Text provided:
======
Remember my soup-making streak? The one that lasted about a month in the dead of winter? That's one thing I'll miss about the cold--sometimes, there's nothing more comforting than putting on a big pot of soup and waiting for it to simmer itself to it's greatest potential. Judging from the almost-70-degree weather today, those days are quickly coming to a close (not that I'm complaining). We've got maybe another couple of weeks to take advantage of the lingering chill in the air and make our last batches of hearty soups and stews. Like this one here.
======
Given entries:
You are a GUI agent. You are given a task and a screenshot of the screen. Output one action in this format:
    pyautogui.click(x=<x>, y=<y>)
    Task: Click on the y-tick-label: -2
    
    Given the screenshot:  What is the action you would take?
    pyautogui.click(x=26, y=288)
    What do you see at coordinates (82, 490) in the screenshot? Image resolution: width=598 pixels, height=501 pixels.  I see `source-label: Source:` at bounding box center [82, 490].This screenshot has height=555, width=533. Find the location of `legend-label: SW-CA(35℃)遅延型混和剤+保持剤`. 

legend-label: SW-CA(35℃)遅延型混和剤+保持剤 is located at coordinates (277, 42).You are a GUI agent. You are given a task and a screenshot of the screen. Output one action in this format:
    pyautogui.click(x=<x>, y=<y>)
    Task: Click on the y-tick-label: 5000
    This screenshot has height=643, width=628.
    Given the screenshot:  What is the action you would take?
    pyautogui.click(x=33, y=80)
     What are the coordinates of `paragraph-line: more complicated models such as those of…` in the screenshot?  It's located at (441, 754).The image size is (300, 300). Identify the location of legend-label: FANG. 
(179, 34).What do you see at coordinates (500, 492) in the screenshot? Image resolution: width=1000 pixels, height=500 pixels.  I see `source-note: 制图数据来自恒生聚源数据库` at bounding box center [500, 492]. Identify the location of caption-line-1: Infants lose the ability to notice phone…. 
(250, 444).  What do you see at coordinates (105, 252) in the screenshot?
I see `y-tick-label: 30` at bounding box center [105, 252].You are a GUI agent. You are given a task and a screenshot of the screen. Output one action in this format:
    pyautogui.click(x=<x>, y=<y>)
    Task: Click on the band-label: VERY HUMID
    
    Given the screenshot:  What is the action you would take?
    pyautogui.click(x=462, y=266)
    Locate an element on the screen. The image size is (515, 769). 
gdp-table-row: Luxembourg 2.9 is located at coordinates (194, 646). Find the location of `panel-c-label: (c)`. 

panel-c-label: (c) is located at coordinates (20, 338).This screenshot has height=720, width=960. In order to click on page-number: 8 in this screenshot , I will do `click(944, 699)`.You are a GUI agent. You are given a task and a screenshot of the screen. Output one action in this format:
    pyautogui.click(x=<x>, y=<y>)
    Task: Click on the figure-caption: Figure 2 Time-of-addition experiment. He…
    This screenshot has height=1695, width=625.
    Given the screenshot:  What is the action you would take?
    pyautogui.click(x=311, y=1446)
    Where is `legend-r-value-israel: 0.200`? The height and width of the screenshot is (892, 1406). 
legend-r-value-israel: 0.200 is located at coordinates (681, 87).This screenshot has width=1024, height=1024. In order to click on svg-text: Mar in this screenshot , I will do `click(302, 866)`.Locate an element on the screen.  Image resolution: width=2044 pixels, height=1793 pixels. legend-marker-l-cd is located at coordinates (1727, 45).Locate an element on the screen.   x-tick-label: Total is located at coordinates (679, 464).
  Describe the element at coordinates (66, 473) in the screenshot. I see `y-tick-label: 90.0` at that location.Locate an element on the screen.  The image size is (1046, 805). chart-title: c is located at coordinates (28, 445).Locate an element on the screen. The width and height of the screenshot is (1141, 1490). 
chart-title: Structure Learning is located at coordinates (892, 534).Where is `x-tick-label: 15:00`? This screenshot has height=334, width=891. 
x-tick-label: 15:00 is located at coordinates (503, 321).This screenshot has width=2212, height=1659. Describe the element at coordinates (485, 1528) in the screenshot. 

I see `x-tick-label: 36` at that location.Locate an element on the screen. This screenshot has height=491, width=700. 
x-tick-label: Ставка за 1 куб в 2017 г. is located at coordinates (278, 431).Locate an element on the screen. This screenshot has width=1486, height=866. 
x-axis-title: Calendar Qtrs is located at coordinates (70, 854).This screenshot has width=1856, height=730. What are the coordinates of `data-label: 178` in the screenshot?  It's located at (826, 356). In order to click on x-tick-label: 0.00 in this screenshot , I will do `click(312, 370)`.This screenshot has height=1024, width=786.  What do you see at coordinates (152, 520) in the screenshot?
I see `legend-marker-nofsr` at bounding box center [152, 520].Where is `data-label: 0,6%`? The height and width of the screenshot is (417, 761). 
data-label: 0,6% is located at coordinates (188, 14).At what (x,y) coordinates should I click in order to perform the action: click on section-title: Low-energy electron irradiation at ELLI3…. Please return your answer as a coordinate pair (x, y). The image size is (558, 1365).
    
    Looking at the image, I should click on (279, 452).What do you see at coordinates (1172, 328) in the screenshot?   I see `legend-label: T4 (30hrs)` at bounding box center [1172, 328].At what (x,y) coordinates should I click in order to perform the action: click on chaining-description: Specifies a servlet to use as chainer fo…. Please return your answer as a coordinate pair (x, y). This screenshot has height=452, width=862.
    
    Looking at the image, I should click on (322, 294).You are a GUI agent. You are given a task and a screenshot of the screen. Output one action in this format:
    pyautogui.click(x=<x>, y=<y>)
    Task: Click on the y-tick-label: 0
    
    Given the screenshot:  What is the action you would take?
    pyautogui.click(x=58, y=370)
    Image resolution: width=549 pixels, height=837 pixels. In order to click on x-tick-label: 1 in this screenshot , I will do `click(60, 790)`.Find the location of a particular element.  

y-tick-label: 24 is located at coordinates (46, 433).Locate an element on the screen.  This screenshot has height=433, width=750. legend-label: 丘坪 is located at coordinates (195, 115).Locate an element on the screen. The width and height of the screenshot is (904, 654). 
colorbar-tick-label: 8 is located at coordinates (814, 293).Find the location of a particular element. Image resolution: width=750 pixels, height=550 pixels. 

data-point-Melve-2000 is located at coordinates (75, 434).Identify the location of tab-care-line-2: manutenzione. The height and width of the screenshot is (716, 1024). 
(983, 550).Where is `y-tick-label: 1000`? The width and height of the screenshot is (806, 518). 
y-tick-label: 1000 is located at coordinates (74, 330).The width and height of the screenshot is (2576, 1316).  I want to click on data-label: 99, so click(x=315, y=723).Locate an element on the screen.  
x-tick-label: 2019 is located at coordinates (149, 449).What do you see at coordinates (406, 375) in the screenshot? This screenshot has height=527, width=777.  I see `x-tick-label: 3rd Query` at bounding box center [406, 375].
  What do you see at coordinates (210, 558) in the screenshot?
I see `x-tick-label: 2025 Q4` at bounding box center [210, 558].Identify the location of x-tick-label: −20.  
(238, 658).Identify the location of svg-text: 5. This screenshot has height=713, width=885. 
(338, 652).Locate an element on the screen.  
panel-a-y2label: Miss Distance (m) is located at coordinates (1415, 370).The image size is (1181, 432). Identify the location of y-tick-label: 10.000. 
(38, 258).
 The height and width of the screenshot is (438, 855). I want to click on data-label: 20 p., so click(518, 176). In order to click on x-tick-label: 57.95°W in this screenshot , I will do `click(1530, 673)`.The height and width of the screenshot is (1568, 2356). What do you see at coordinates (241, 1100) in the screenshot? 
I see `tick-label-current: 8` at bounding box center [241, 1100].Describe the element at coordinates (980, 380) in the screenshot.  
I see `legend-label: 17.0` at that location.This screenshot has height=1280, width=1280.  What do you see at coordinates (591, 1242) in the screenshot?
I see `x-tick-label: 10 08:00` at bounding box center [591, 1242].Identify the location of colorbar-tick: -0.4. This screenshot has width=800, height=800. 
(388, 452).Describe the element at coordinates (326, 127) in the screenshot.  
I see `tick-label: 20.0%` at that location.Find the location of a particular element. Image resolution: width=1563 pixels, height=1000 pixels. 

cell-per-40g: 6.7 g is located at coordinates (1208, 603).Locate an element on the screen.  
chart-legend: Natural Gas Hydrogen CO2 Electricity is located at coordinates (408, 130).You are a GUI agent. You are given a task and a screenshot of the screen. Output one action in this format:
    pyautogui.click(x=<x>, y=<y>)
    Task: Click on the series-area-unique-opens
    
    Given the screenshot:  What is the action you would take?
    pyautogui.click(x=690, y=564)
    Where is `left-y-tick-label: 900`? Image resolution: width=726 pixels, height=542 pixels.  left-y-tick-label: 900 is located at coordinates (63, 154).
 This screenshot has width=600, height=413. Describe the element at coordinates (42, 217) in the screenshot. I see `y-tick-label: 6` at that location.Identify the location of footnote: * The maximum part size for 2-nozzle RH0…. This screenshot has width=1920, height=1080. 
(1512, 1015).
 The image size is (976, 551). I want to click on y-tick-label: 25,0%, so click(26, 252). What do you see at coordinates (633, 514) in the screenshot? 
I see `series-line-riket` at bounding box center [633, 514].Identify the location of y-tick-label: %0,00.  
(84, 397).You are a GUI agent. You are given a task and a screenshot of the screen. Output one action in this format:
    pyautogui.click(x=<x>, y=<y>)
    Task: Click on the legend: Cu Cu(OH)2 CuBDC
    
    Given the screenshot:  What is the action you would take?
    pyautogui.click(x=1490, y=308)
======
Required work:
Resume the passage about making the last soups of winter, picking up right after its final sentence, "Like this one here."

Your response:
Ever since I was a kid, beef and barley soup has been one of my standard go-to elixirs. I order it at restaurants, ladle it into paper take-out containers at delis, and buy it by the pint at places like Whole Foods or Dean & Deluca. But I'd never attempted a homegrown version until I came across a recipe for it in Ina Garten's newest cookbook, How Easy Is That? In this iteration, Garten uses rich, fatty oxtails in place of regular stewing meat like beef chuck for a broth that's flavorful and substantial. It steers away from the classic a bit, but is completely gratifying in it's own right, and the perfect thing to eat all week long when you're too busy to cook every night. Try it and let me know how you think it compares. xo
Rich Beef and Barley Soup
From How Easy is That?, by Ina Garten
1 tablespoon good olive oil
2 lbs beef oxtails
2 cups chopped leeks, white and light green parts (2 leeks)
2 cups (1/2-inch) diced carrots (4 carrots)
1 cup chopped yellow onion
1 cup (1/2-inch) diced celery (2 stalks)
2 garlic cloves, minced
2 sprigs fresh thyme leaves
3 bay leaves
10 cups canned beef stock (Ina says she uses College Inn brand beef broth)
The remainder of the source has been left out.